Ann looks at the image screen through the tunnel then at her controls, "There's something very wrong with their time table." Ray agrees---the eruption seems only a few hours away. Jerry talks to Ray who tells Jerry to explain about what to an almost impatient Kirk. Jerry says that moving in time requires rapid acceleration and to do that they need to focus a great deal of energy into one small area. The trouble they are having is that they are moving both men simultaneously and with two men the energy is dissipated, erratic. If they focus on one man and pour an enormous burst on him, they might retrieve. Ann considers an overload and Ray tells them a feedback could affect the entire complex. Ray tells Ann it is her department (what is that?). She checks out the figures on a computer ticker tape (?) machine and printer while Jerry takes over her controls. Kirk, Jerry, and Ray watch the smoke coming up out of the volcano. Tony and Doug report to Holland and claim it doesn't matter who took the canoe---they must go even if as Doug states he and Tony "have to drag all of you off." Holland shows Tony and Doug his records which prove the tremors will grow weaker and weaker.

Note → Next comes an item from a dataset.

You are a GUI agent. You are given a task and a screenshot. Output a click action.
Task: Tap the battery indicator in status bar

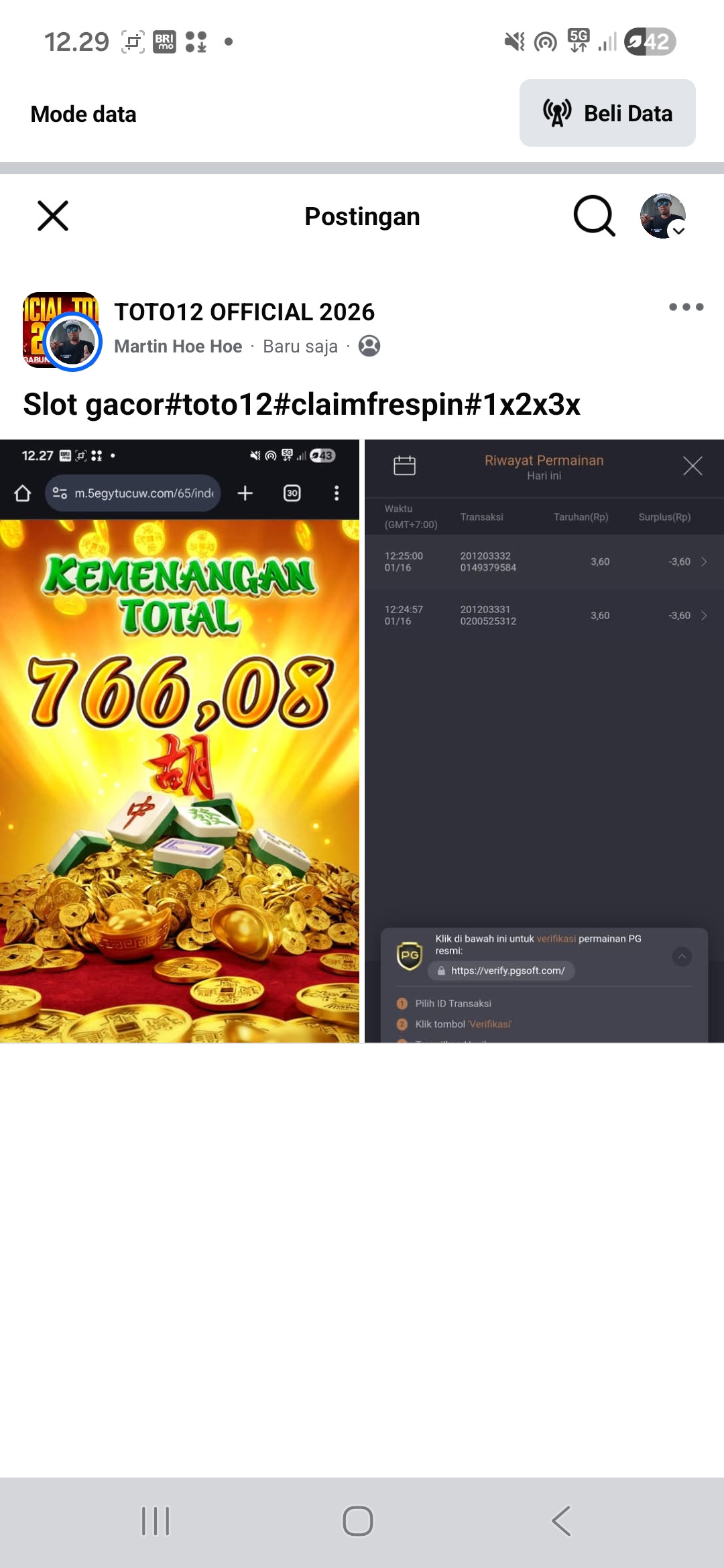pyautogui.click(x=650, y=42)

Suddenly, the entire ground shakes! Smoke and fog fill the area even more than they already have! Karnosu holds onto a tree. Eve and the camera fall; Holland falls near the tent set up. Doug yells, "It's too late! This is the big one!" Should we believe him?



Act Three

Doug and Tony go to Holland. Tony tells Holland he knew all along. He does: the tells them the pressure is increasing. No one would have stayed on the island if they knew it would blow up. Tony asks if Eve knows but all he can say is, "She's a dedicated scientist." He says he, at first, thought it would take a few weeks for the volcano to blow up but now he figures it will be days now. Doug tells him, "Hours," and at 10 AM tomorrow. Holland wonders how he can know the exact time but it doesn't matter: he must stay. Doug says, "You're mad, doctor." Holland wonders, "Am I?" He wants the data for the world (but it is not stated exactly why? To prevent further disasters?). Tony wants to tell Eve. Holland will see to it that she gets off the island--he says. He asks them what kind of scientists they are and although Doug claims waiting will be cutting it "awfully thin," he agrees to stay until Holland can collect data. They will leave the first thing tomorrow morning. Tony tells Doug something's wrong--the eruption seems as if it will be sooner. Doug gets the journal to find out what he can. Holland tells Eve, who wants to leave now. He asks for her continued help but she still wants to go. He yells, grabbing her arms, "I am not leaving this island and neither are you until I have collected the data I need!" She agrees to stay, seeing how he has become. Clearly, these two are very human, although Holland seems a bit too over the edge in this act only. Eve cares enough for him to want to help him. It is also surprising that Holland is not an out and out villain, in fact, he is, by some standard, a hero; both Holland and Eve are incredibly stupid though---and this just seems to make them more human, if a bit dull and flat (cynicism I guess).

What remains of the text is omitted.